Eleven Rivington is pleased to present an exhibition of new works by Michael DeLucia, the gallery’s first two-venue exhibition which will inaugurate our new, second location at 195 Chrystie street. On view from April 29 through June 2, the artist's second solo show with the gallery will feature new sculpture and works in relief.
Michael DeLucia begins his sculptural works in a 3d modeling workspace behind a computer screen. he then outputs his work in wood by cutting them with a computer-controlled router. The depth of carved line accommodates not only the dimensionality of the subject but that of the wood itself, engaging the illusory depth of the virtual object, the physical depth of the flattened image in relief, and the depth of the readymade material in space.

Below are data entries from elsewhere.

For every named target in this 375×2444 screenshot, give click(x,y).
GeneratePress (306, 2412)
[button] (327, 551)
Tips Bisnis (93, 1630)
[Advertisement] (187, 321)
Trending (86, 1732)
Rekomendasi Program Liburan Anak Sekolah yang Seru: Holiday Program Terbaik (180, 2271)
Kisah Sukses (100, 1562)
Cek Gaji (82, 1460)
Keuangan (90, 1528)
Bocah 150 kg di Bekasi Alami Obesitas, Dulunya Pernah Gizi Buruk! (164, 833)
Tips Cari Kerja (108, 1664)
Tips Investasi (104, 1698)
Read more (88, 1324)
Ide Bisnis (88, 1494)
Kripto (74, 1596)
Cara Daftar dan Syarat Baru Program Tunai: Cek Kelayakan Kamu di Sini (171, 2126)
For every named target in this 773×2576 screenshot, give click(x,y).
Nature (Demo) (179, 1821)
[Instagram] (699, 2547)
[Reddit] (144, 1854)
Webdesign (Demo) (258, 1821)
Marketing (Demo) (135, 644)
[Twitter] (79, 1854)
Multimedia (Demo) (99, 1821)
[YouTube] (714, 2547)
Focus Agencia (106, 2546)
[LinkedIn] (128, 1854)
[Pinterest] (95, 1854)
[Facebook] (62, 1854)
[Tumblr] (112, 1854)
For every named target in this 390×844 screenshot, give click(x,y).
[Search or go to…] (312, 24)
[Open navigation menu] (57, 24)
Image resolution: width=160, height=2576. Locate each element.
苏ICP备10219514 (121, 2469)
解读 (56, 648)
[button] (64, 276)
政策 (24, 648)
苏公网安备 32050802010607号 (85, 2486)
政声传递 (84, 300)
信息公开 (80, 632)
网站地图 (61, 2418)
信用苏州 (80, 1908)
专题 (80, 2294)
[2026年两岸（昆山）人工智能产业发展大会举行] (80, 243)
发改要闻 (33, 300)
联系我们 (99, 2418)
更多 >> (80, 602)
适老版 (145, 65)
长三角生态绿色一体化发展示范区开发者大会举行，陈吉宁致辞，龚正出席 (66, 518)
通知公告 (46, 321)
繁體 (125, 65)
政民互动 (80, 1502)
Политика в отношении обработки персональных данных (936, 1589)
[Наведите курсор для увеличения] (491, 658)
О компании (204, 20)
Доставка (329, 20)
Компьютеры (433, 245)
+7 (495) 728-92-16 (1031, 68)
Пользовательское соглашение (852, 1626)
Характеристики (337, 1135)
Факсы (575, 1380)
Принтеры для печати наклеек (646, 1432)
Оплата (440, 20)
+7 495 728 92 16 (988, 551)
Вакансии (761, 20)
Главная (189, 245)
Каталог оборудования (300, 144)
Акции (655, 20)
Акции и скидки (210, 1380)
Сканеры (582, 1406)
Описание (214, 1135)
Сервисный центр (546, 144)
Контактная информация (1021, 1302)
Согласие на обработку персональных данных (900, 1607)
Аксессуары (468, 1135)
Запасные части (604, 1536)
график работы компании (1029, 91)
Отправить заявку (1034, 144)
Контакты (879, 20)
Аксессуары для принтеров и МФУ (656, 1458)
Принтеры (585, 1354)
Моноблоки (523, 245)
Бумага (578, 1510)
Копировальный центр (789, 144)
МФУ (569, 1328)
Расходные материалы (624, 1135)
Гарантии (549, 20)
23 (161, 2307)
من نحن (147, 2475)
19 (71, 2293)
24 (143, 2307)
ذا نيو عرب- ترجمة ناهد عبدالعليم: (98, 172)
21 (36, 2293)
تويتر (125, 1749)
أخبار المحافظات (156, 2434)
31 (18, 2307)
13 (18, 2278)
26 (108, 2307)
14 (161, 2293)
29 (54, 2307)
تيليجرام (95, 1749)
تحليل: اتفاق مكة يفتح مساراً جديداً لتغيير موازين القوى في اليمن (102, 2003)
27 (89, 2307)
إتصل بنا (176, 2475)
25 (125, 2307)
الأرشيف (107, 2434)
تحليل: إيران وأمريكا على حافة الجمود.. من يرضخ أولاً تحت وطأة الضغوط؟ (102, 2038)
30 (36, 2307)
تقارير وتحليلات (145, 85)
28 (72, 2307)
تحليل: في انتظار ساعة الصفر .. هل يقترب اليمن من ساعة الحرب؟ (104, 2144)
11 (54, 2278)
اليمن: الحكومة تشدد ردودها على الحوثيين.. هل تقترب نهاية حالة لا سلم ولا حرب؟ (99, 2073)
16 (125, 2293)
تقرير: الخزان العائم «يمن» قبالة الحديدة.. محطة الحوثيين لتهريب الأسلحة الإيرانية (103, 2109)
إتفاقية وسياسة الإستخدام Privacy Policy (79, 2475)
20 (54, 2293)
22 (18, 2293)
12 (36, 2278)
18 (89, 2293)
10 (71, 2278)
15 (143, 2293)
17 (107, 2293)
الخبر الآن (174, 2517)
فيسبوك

Through his use of industrial-grade paint and wood construction materials, the primitive forms he creates - spheres, cubes, tilted planes and other basic geometries - are juxtaposed with scales and materialities that are inherently absent in his computer based medium. The works articulate a dissonance between the purity of the abstract information and the nuanced complexity of the manufactured wood. The resulting works bring questions about objecthood in the context of a sculptural experience that is increasingly mediated by transformed imagery.
Michael DeLucia was born 1978, educated at Royal College of Art (UK) and Rhode Island School of Design, and currently lives and works in New York. His work was recently included in the group exhibition ‘In Practice: You Never Look at Me From the Place Which I See You’ at Sculpture Center, LIC. Solo shows include Galerie Nathalie Obadia (Brussels and Paris); Luce, Turin; and Eleven Rivington, NY. His work has been featured in reviews and articles in The New York Times, Flashart, L Magazine, and Time Out NY, among other publications.
The gallery’s new location is at 195 Chrystie Street, between Rivington and Stanton Street. The new 1,200 square ft. space includes a larger storefront exhibition space and a project room. The gallery’s first space at 11 Rivington Street, which opened in late 2007, remains open.